Skin reactions are often caused by foods and appear either as immediate urticarial reactions or as persistent eczema. As the child comes out of diapers, eczema becomes easier to treat. The localization of the lesions gradually changes from the typical facial and trunk involvement of the infant stage to more flexural involvement.
Dry skin and intense itching are constant features. The child is often anxious, irritable and hyperactive. The child's diet is now much more varied than when it was an infant, making the search for causative foods more difficult. It is important not to limit the child's diet too severely, as this can result in malnutrition. An initial approach is often to try a diet avoiding items that are selected on the basis of the history and verified by allergen-specific IgE antibody measurements (ImmunoCAP®).

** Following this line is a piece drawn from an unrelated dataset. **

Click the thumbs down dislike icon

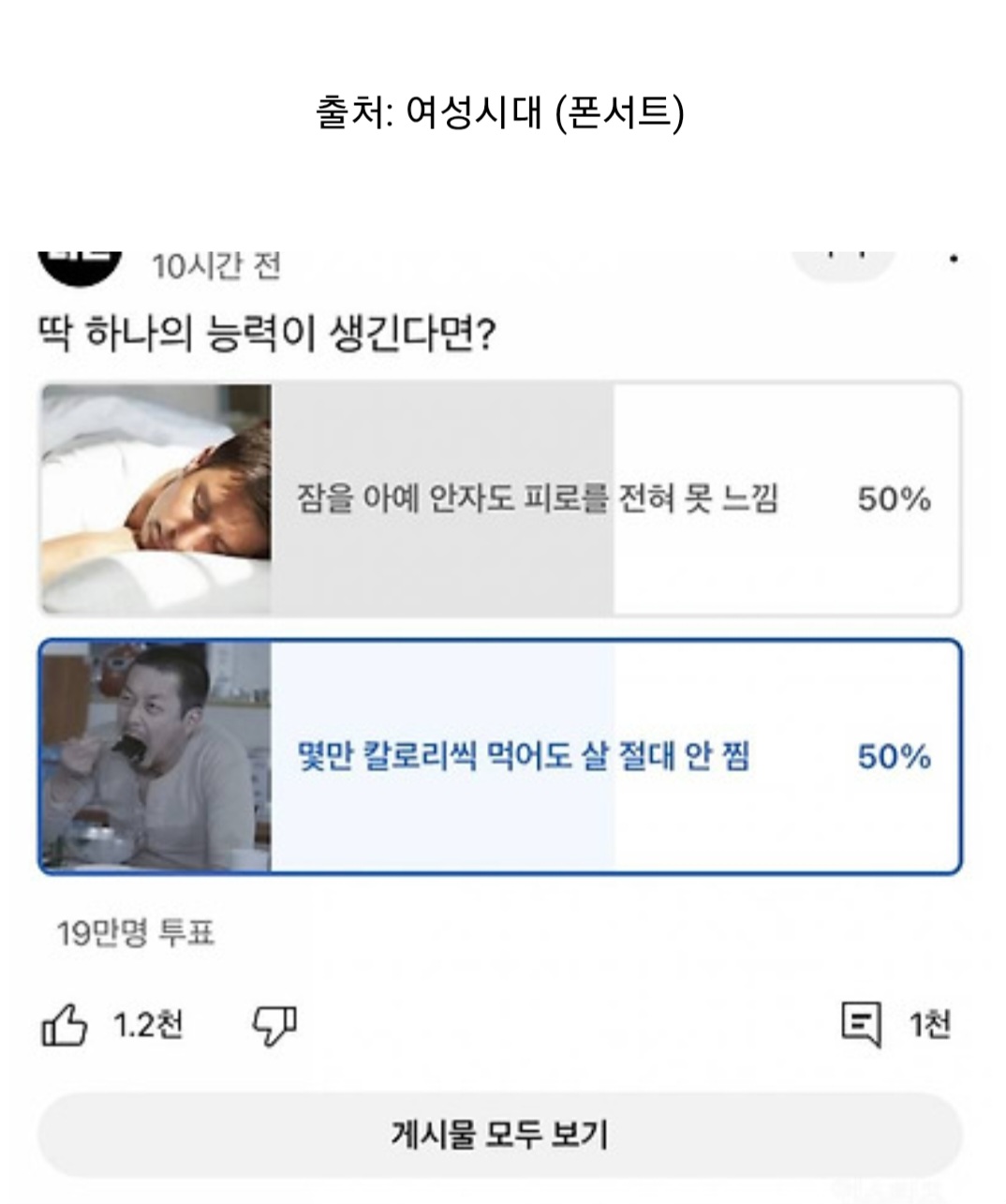[x=274, y=1026]
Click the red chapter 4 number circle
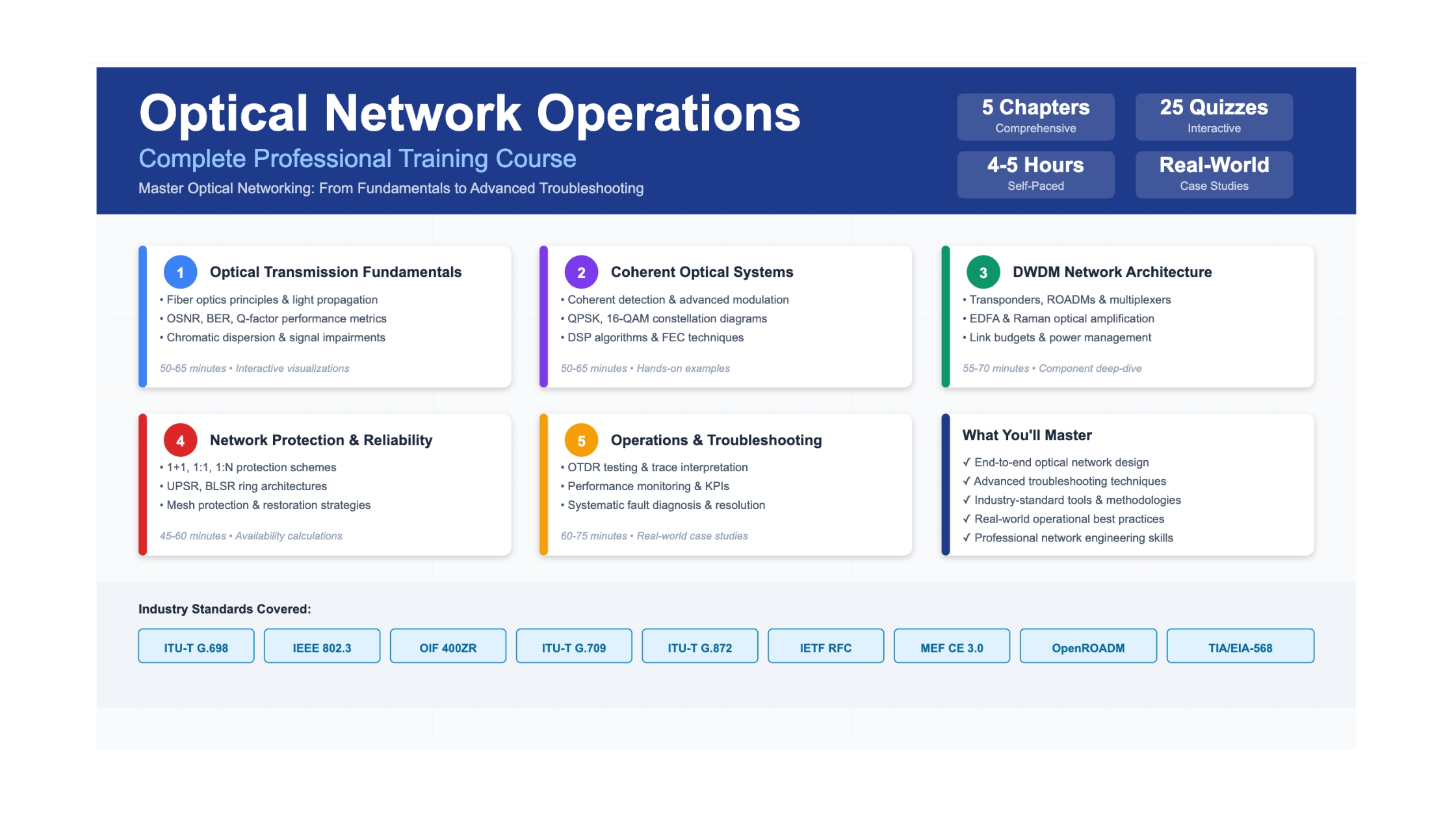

If, however, the child is severely affected, has IgE antibodies to almost every food tested and does not respond to a more simple exclusion diet, it may be necessary to place it on a total exclusion diet using a complete food substitute. This is a rather drastic last resort and should only be carried out in a hospital. As the skin becomes clearer, challenges with single foods can begin.
House dust mites and pets are known to exacerbate eczema, so attempts to sort out food allergy without also advising environmental control are less likely to succeed. Eczematous children are also prone to develop respiratory symptoms to pets, so parents should be informed about the risks.